Assigned task:
Go to the line with "Task: Open the designers filter dropdown" in the material below and copy from there through the line with "Given: Click the Log Name value Security", exactly. Pictures are not copied.
--- Supplied entries ---
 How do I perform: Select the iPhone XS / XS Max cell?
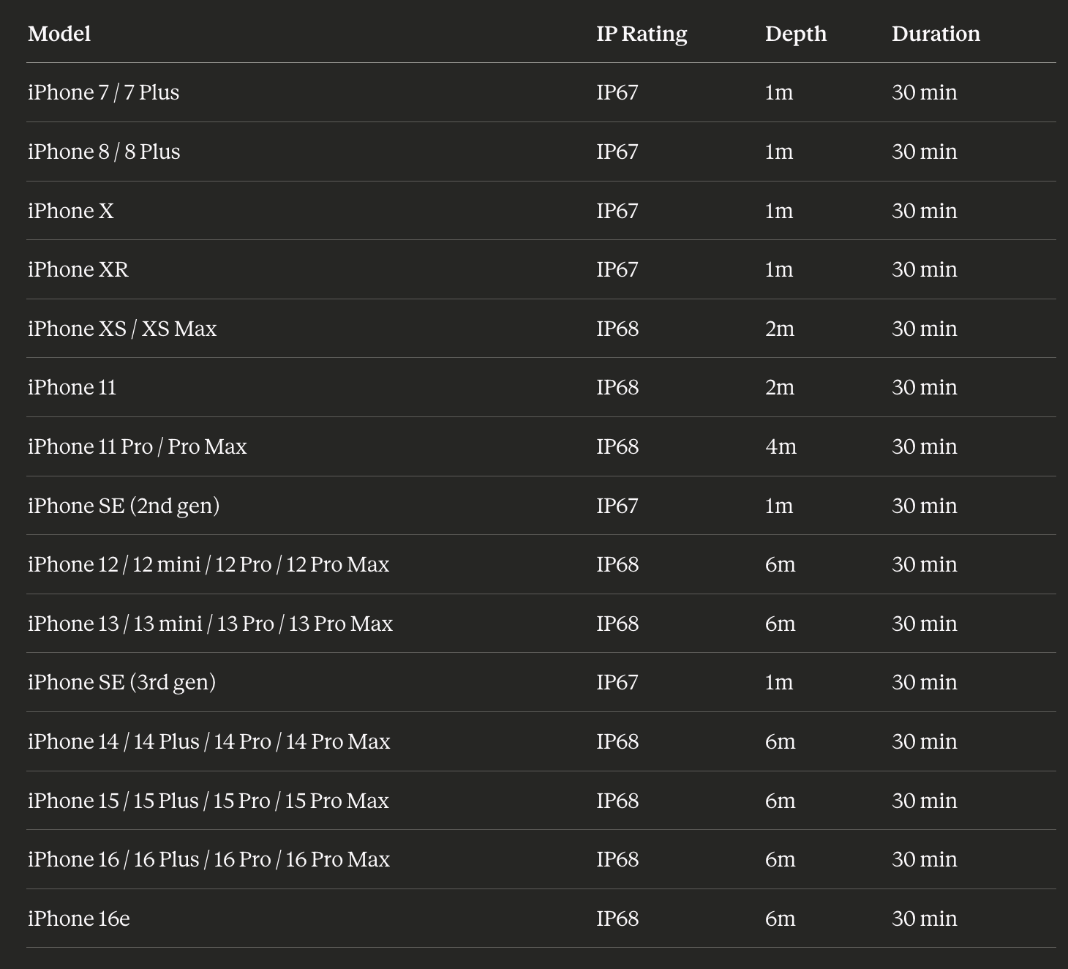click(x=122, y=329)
---
--- Supplied entries ---
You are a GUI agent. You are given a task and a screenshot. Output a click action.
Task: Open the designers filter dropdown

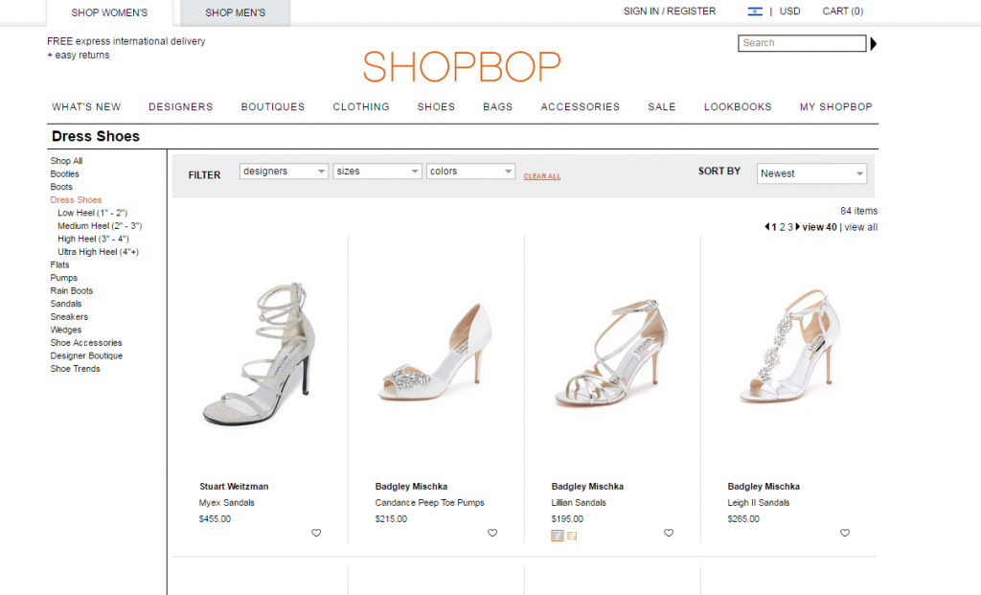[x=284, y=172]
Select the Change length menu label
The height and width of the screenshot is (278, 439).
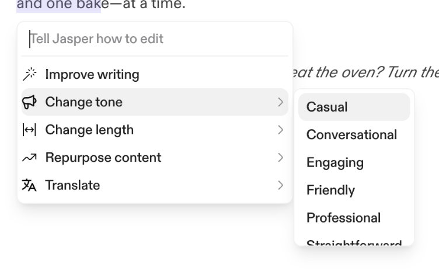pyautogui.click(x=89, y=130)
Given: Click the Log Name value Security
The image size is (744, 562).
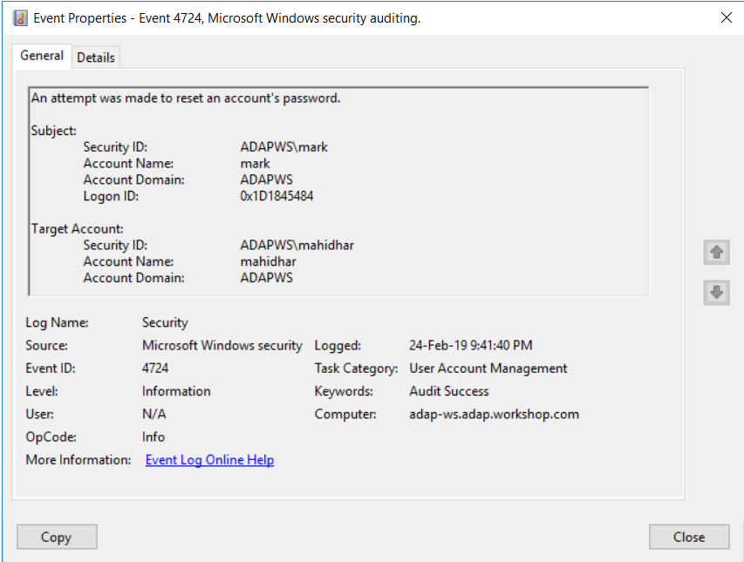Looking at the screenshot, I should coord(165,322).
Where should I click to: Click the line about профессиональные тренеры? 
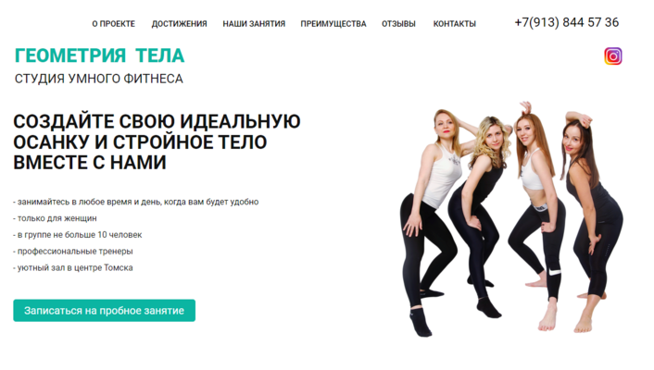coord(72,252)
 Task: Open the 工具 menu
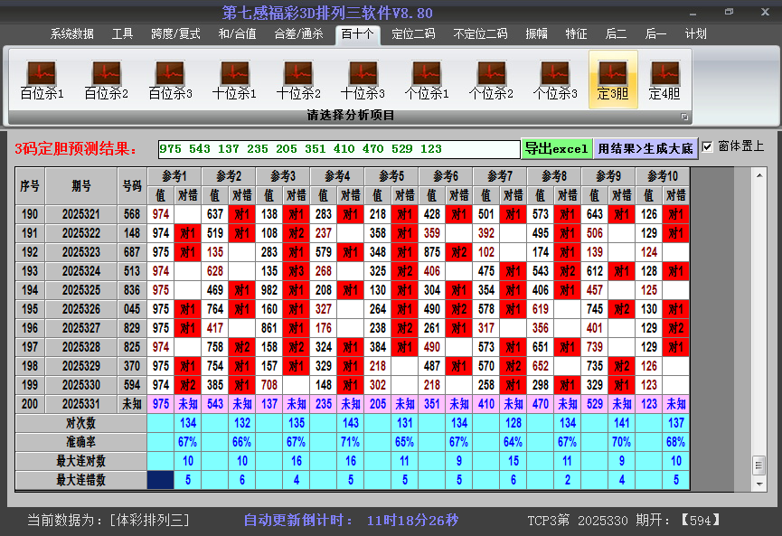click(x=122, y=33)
---
Result for this exercise:
Task: Open the designers filter dropdown

[x=284, y=172]
Select the Change length menu label
The height and width of the screenshot is (278, 439).
pyautogui.click(x=89, y=130)
Given: Click the Log Name value Security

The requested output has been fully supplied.